Issue 2 Curatorial Strategies

Towards an Editorial - James Swinson 2003


This our second issue of outsidedge e-magazine appears
curtesy of a new publisher, the London Group. The first issue
of the magazine was published by the Wellhung Art Company
and so we are exploring an obvious benefit of digital publishing
by becoming nomadic. The move to the London Group
coincides with the construction of their brand new website and
we are very pleased to be associated with the emergence of
this illustrious and historic artist-led organisation on the net.

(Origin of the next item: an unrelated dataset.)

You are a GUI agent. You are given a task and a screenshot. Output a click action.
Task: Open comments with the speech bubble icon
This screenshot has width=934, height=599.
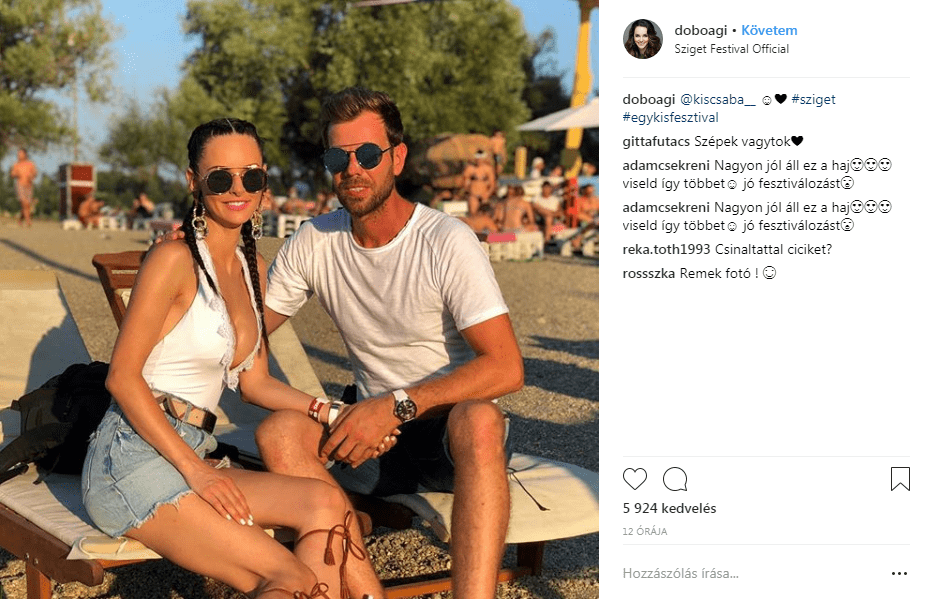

The editorial policy on outsidedge is to adopt a theme that
raises important issues for contemporary art practice, theory
and culture. The contributors were asked to respond to my
provisional introduction of the topic of Curatorial Stategies
which was as follows:

The central role of the curator is inseperable from the high
profile that the visual arts has gained in recent times. Curation
has become a pivitotal feature across the art exhibition
spectrum from the city centre megagalleries such as the Tate
Modern to the artist-run-spaces on the margins of the new arts
economy. The role of the gallery curator from a backroom
facilatator to a major player is marked by the establishment of
college courses in curation and the growing number of features
and interviews with curators appearing in the art press.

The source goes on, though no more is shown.